Testemunhas dizem que o uso da força leva os camaroneses moderados a apoiar os separatistas, o que intensifica a repressão do governo e aprofunda as divisões. “Eu não quero mais saber de Camarões”, disse Daniel, um civil que fugiu para Dschang, cidade de língua francesa na fronteira entre as regiões anglófona e francófona. “Quero lutar por um novo país.”

Segundo a ONU, há violência de ambos os lados. Pelo menos 400 civis morreram em 2017. O coronel Didier Badjeck, porta-voz dos militares, diz que 170 soldados haviam sido mortos até o ano passado. Entre os refugiados estão 30 mil camponeses que fugiram para a vizinha Nigéria.

'Reféns'

O governo de Camarões nega que esteja atacando civis e aldeias anglófonas. Issa Tchiroma Bakary, ex-ministro de Comunicações, disse que os militares estão defendendo civis “reféns” dos separatistas. Segundo ele, o Exército está queimando apenas campos secessionistas, não aldeias civis. Já os civis que fugiram da violência em áreas anglófonas contam uma história diferente e relatam ataques violentos do governo.

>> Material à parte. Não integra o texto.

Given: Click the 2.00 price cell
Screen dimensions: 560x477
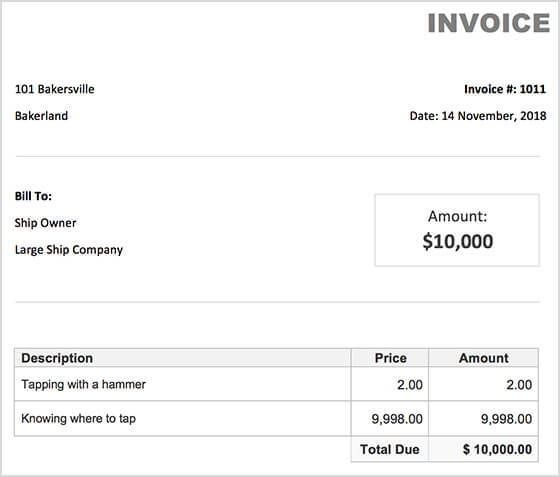Looking at the screenshot, I should (410, 385).

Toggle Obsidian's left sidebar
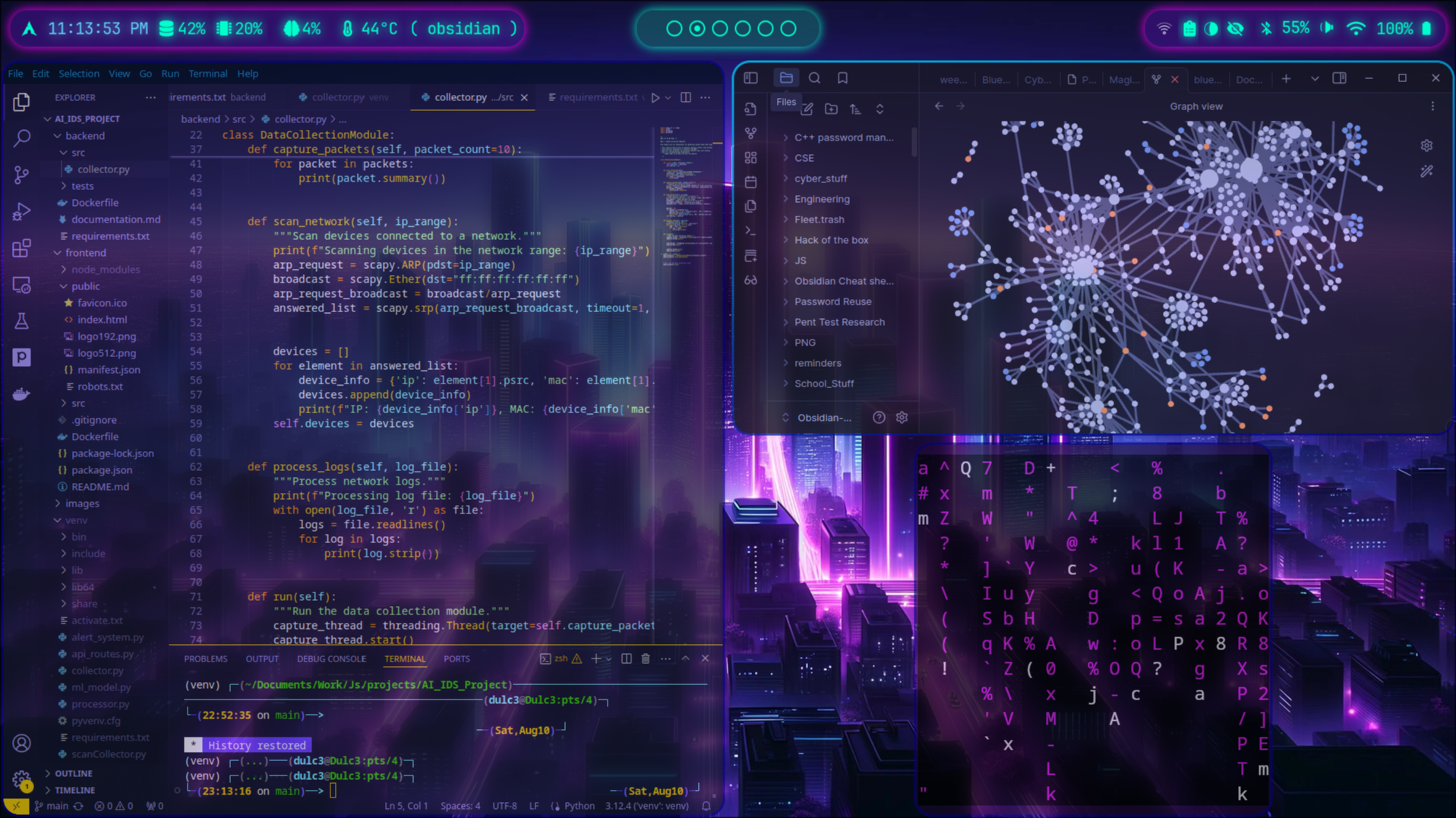pos(750,78)
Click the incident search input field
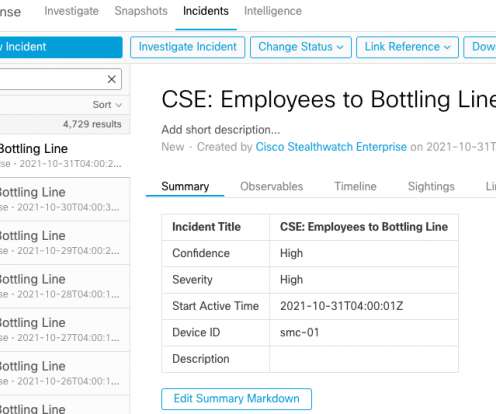Screen dimensions: 496x414 [53, 79]
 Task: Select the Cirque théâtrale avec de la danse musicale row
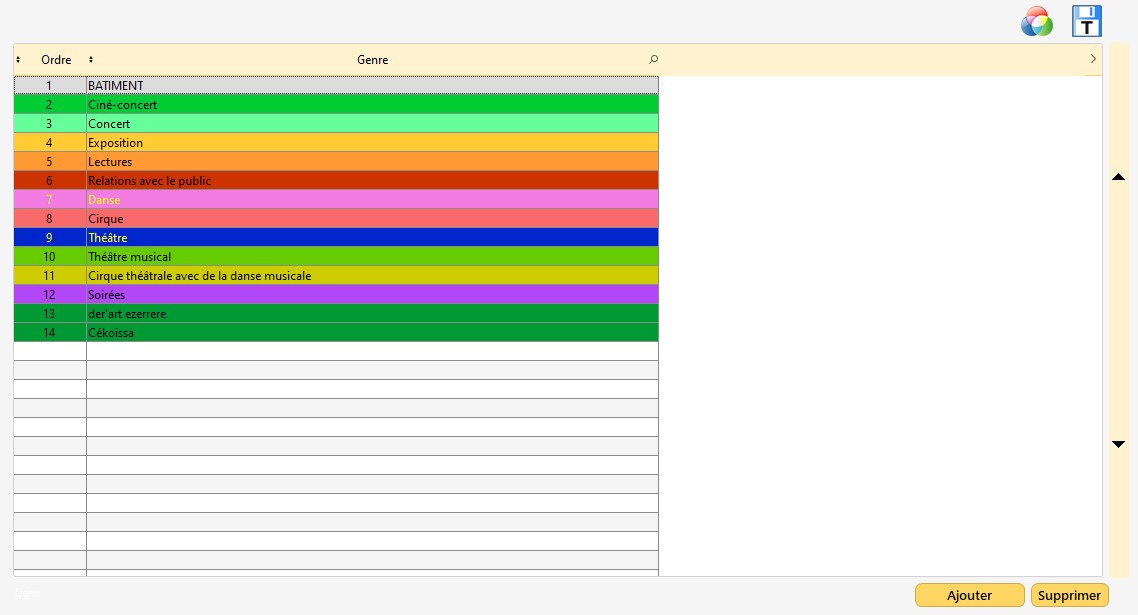point(372,276)
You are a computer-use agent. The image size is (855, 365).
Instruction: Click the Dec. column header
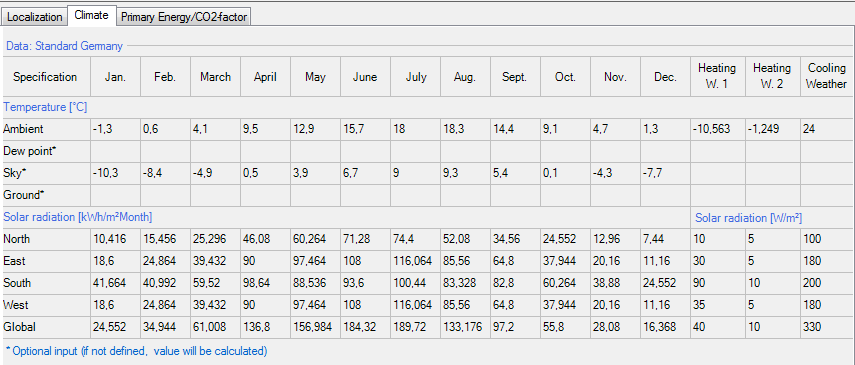[666, 77]
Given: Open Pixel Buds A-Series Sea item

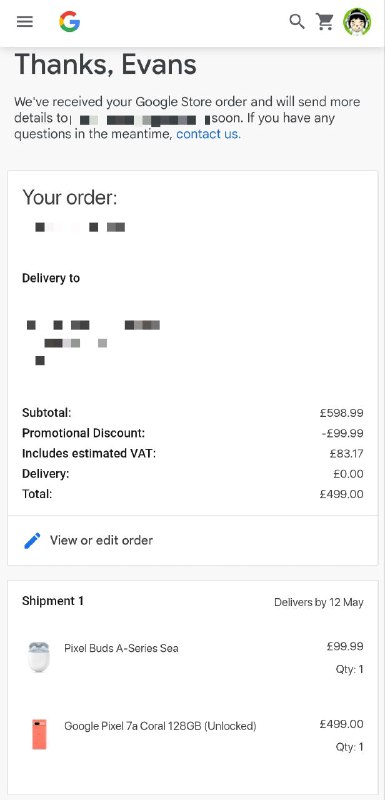Looking at the screenshot, I should 121,648.
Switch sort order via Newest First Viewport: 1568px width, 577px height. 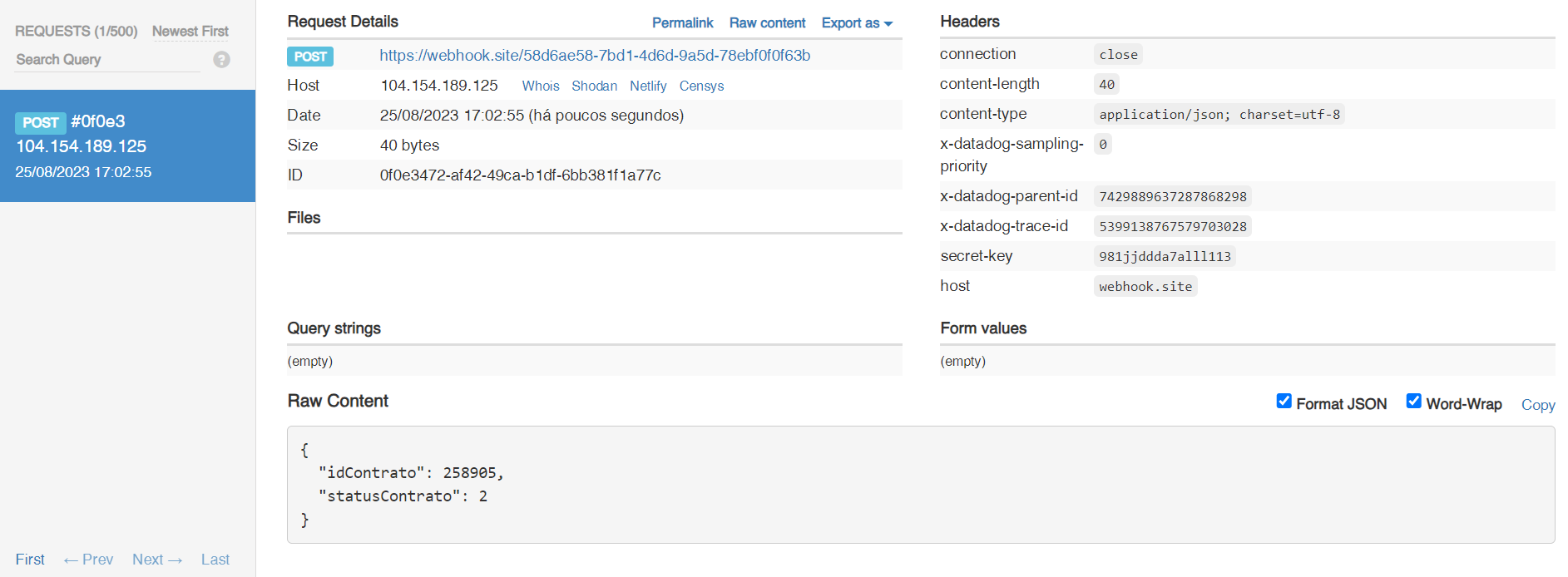(x=190, y=32)

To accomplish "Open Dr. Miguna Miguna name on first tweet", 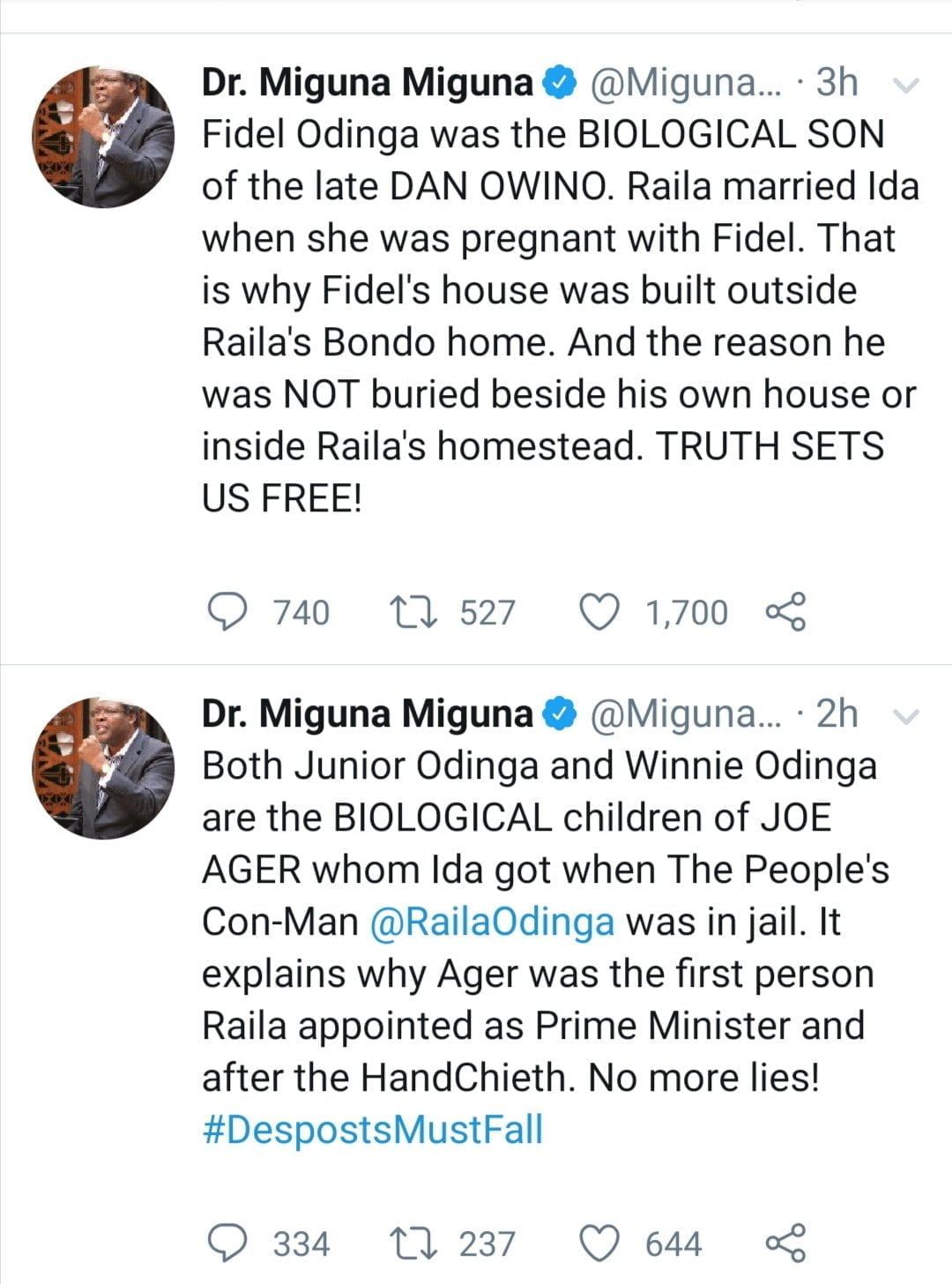I will pos(367,83).
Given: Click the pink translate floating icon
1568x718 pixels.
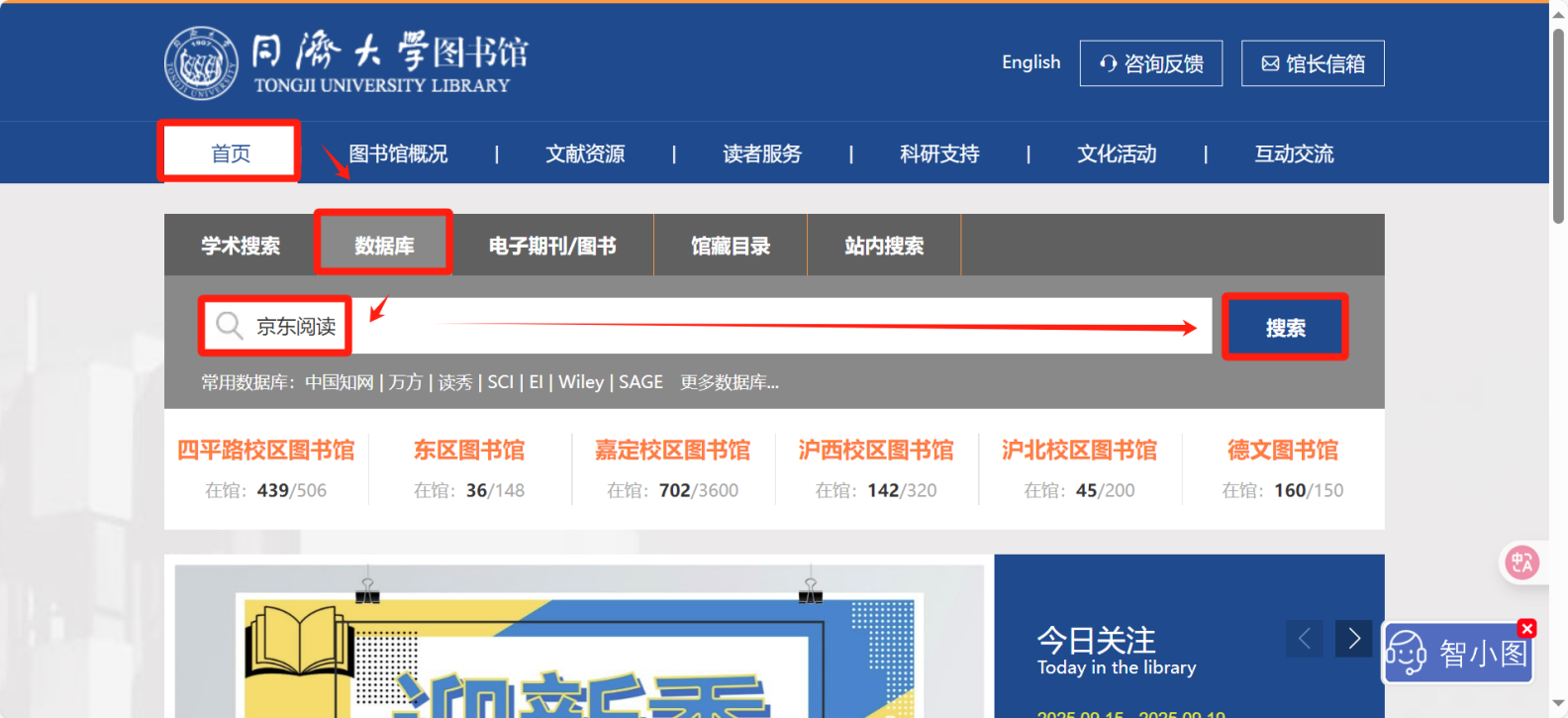Looking at the screenshot, I should (x=1521, y=563).

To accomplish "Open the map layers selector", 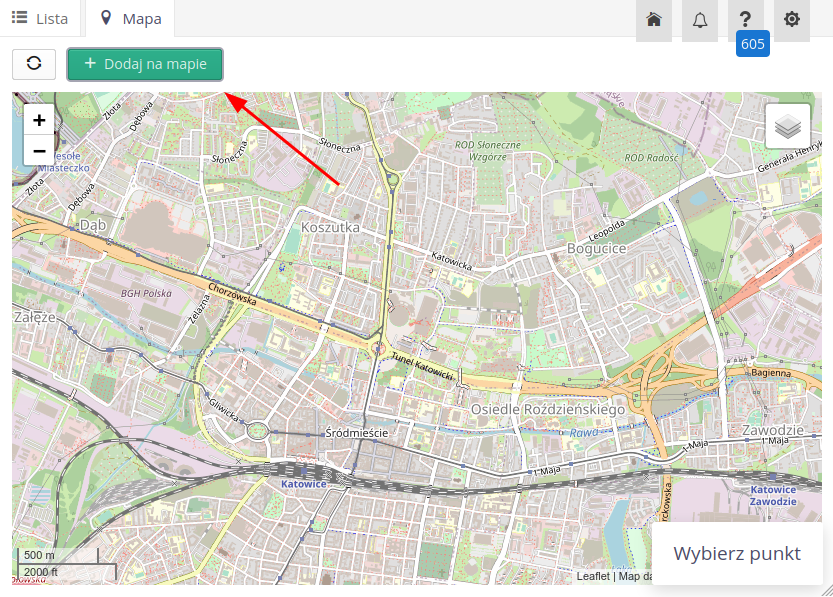I will pyautogui.click(x=788, y=126).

Tal como em outros países da África, a identidade bilíngue de Camarões foi moldada pelas potências coloniais. O nome do país deriva do português e o território já foi alemão, antes de ser dividido por França e Alemanha, após a 1.ª Guerra. Em 1960, os francófonos obtiveram a independência e os anglófonos se juntaram a eles no ano seguinte, criando um país bilíngue.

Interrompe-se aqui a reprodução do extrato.